§ SUPPLIED PASSAGE
Volume 23 Supplement 1
Infrequent use of Public Access Defibrillation in spite of great benefit
© Agerskov et al. 2015
Published: 16 July 2015
Despite wide dissemination of Public Access Defibrillation (PAD) and attempts to raise public awareness, use of Out of Hospital Cardiac Arrest (OHCA) is still limited. We aimed to study the use of PAD in Copenhagen. We primarily sought to determine the proportion of OHCA victims with an Automated External Defibrillator (AED) deployed before arrival of the Emergency Medical Services (EMS). In addition, we compared characteristics of OHCA victims according to use of AED.
Between 2011 and 2013 we collected data on treated OHCAs in Copenhagen from the EMS, the Danish Cardiac Arrest Registry, and ECG downloads from deployed AEDs. Data on characteristics are reported as median values with Inter Quartile Range (IQR).

§ WHAT TO DO
[A] Answer these questions from the defibrillation abstract:
(i) On what date was it published?
(ii) Between which years were the data collected?
(iii) How are data on characteristics reported?
[B] Please repeat the defibrillation abstract word for word from "Volume 23 Supplement" up to and including "use of AED.".
Nothing in the items is needed.

§ INFORMATION SUPPLIED
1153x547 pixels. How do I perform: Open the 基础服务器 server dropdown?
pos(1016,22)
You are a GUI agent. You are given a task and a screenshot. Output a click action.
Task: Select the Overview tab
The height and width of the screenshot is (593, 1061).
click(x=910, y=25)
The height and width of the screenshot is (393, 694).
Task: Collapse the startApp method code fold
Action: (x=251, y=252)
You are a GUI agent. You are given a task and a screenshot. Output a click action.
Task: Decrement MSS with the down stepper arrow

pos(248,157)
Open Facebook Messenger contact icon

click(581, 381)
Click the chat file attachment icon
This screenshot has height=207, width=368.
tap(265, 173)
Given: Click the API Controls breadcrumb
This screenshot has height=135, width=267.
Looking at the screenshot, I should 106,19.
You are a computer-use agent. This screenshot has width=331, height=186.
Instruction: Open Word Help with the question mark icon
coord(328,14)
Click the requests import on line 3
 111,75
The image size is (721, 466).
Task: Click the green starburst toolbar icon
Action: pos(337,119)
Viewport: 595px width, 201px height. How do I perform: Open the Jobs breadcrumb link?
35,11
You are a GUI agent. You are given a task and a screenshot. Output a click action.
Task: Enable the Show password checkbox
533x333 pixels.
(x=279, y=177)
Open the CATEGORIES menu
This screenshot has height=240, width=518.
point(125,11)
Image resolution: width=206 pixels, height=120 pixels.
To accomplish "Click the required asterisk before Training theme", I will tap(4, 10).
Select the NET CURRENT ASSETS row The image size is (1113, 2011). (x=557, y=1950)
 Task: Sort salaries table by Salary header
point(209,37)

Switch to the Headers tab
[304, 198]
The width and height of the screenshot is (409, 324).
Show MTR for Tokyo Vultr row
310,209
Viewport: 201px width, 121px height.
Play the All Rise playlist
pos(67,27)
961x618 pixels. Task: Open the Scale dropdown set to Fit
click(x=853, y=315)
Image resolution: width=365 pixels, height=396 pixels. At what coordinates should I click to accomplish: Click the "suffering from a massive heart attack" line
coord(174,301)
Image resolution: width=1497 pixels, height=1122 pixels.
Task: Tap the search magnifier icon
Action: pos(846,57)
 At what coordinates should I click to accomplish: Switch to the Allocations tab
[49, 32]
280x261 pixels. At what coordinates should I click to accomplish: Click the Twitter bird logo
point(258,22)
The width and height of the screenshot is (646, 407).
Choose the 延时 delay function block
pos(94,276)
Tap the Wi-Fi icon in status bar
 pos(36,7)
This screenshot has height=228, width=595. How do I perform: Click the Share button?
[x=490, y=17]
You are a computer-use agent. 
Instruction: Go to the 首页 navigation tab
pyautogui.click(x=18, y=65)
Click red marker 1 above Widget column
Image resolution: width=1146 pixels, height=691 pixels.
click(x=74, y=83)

§ PER-TASK ANSWERS
[A]
(i) 16 July 2015
(ii) Between 2011 and 2013
(iii) As median values with Inter Quartile Range (IQR)

[B]
Volume 23 Supplement 1
Infrequent use of Public Access Defibrillation in spite of great benefit
© Agerskov et al. 2015
Published: 16 July 2015
Despite wide dissemination of Public Access Defibrillation (PAD) and attempts to raise public awareness, use of Out of Hospital Cardiac Arrest (OHCA) is still limited. We aimed to study the use of PAD in Copenhagen. We primarily sought to determine the proportion of OHCA victims with an Automated External Defibrillator (AED) deployed before arrival of the Emergency Medical Services (EMS). In addition, we compared characteristics of OHCA victims according to use of AED.